There is no submarine-specific rule that gives them a special convoy search bonus. That's bad wording on my part. What I'm trying to say is that submarines, who are also eligible for the convoy search bonus, now have a (very effective) role in cutting supply (I should probably update the article to avoid further confusion). Under RAW supply, submarines have no role either providing or cutting supply which is very historical, at least at the scale represented by WIF. Another reason that submarines become very effective at cutting supply lines under LOS is because you usually can't intercept them. As a result, if you are defending a long supply line (a la Pacific), submarines are a virtually cost-free and easy way to get multiple shots at cutting a long supply chain.
As for the 2+ TRS tactic, this works okay in "short" front situations such as the invasion of France where you are providing supply across 1 sea area from England. It doesn't work very well when you're invading Italy or across the Pacific in which case you must provide supply across many sea zones. And btw, it's no guarantee of success even in the short-front situation. We witnessed a German invasion of England flounder because the British got lucky and aborted 2 TRS and an AMPH despite having overwhelming air and naval superiority.
The big problem with subs cutting supply is that you can't do anything to get rid of them like you can withair a scs. You could have a group of subs sit for a whole turn in a sea zone doing nothing with a huge carrier task force in the 4 box of the same sea zone all turn then decide to commit at a critical time get lucky and cut supply. I really like the idea that planes aborting back to the box become flipped, I would not flip CVP that abort back to a carrier though. You could also tweek this to make it easier to cut supply if that is desired by not requiring air to be face up to cut supply.

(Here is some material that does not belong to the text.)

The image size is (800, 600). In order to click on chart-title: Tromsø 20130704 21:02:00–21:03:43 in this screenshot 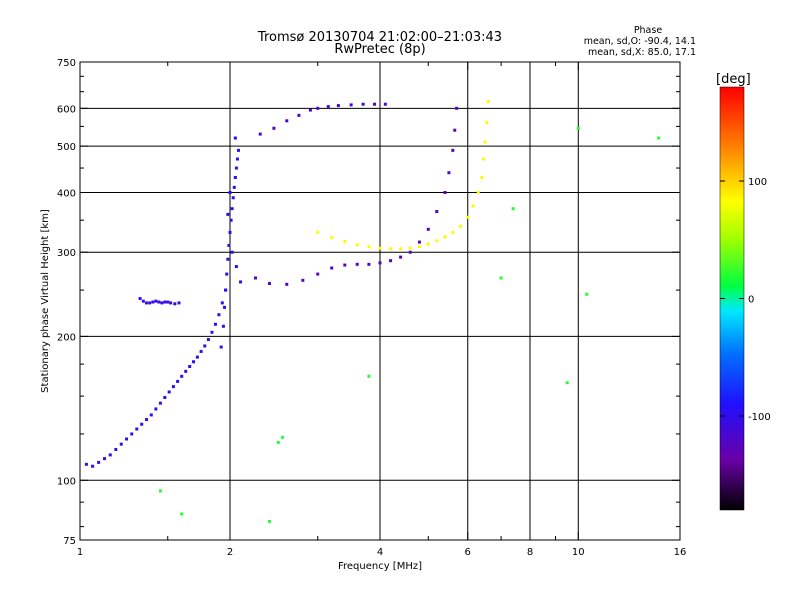, I will do `click(380, 38)`.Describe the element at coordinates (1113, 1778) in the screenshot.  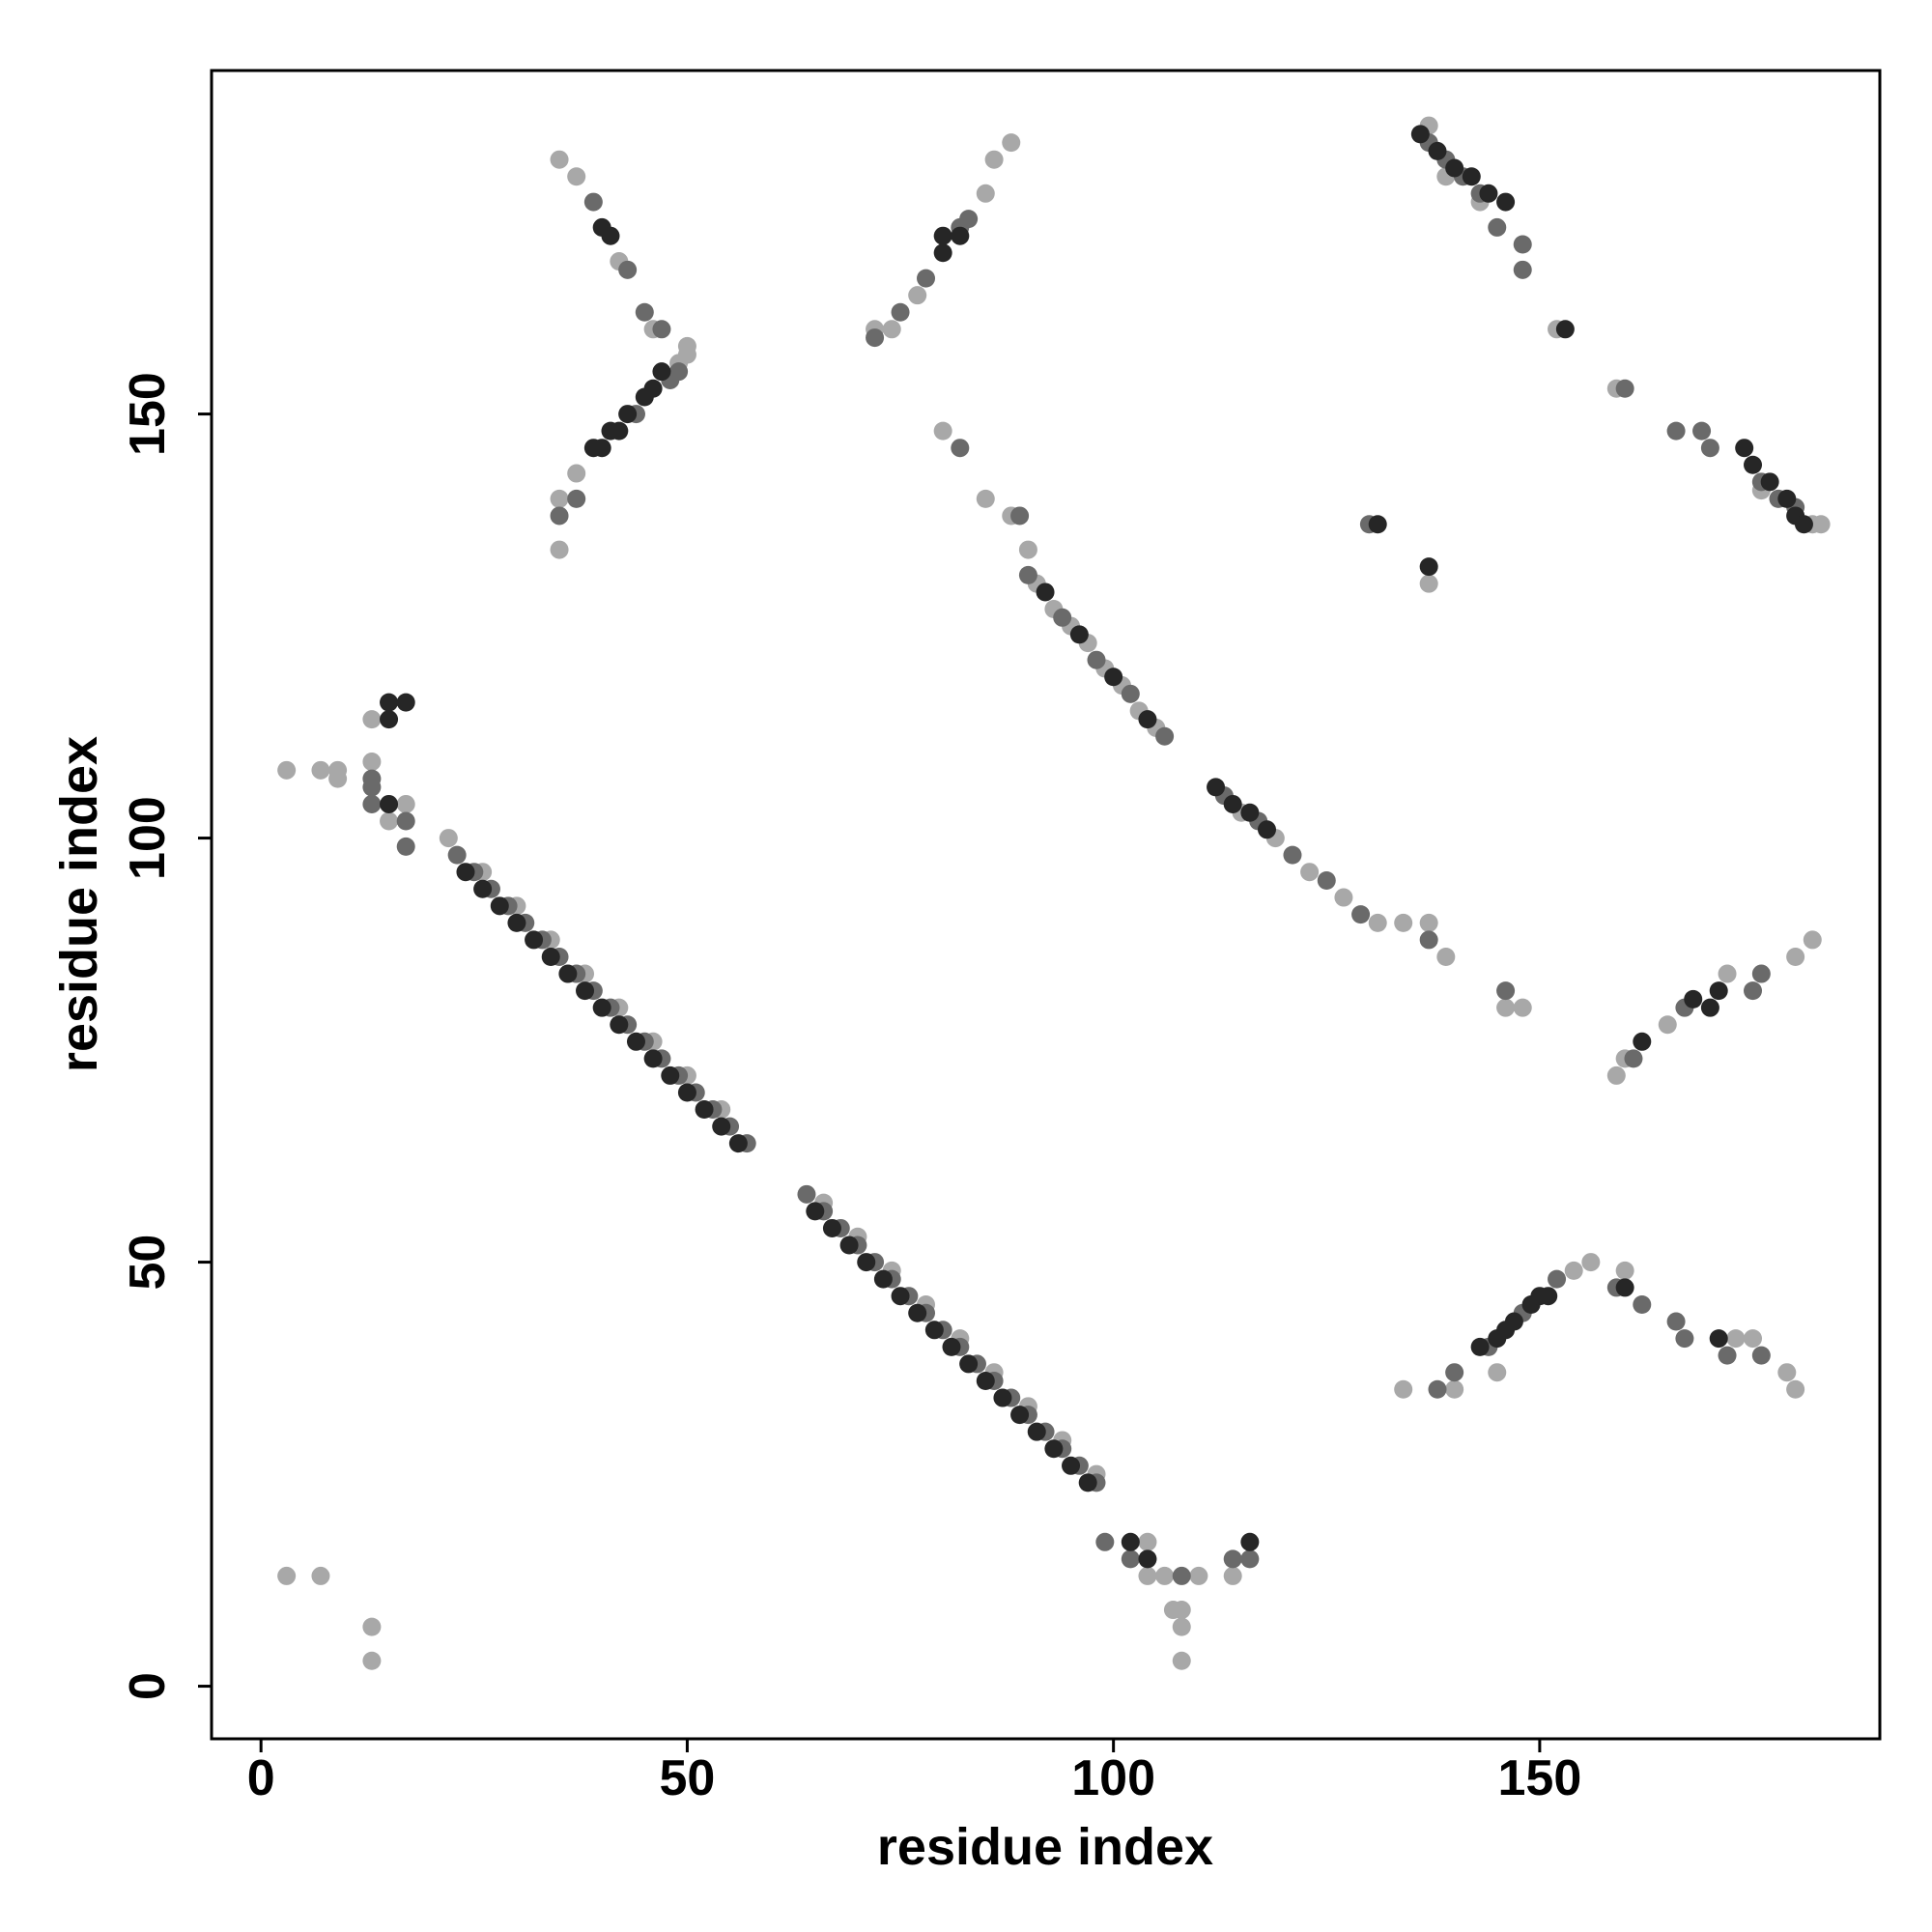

This idea is fine but it still has the same problem of RAW supply which is you have to clear the seazone of the enemy to cut supply which IMO is worse than actually having to find and sink the supply ships. One problem with LOS is players relying on a single CP at a crucial point when they should have 2 or more TRS. Another problem is WiF being a strategic game with a supply system that is all or nothing.
I've pretty much only played with LOS. The few games I tried without it I ended up putting out CPs just to remind myself I needed something in the zone if the enemy could reach it! Also, the CPs don't ever need to RTB and they're cheap.
As an aside much of the rationale for CVP being able to interact with LBA is the design assumption that only a portion of the LBA is out there vs the whole carrier wing. Harry has said this many times. So in fact most of the LBA is never out at sea and it's hard to justify flipping the whole thing if it aborts. Frankly I don't know how you kill a LBA if you only engage a small portion of it but that's another matter. In reality combat groups actually do launch all their aircraft at enemy TF that are spotted by dedicated recon aircraft not shown at WiF scale.
The "answer" of course to this is have more aircraft at sea in additional boxes- especially more fighters in low boxes. Personally I don't see it as a big change from RAW and while flipping ac that voluntarily abort may make it work a bit better than RAW that itself may not be a great mechanic. If you want something else I'd let CP's in any box but only those in the zero can transport resources with the rest only doing supply. I'd rather put 10 CPs in the 3 box then rely on 2 TRS for the same cost anyway- call CPs in higher boxes supply ships.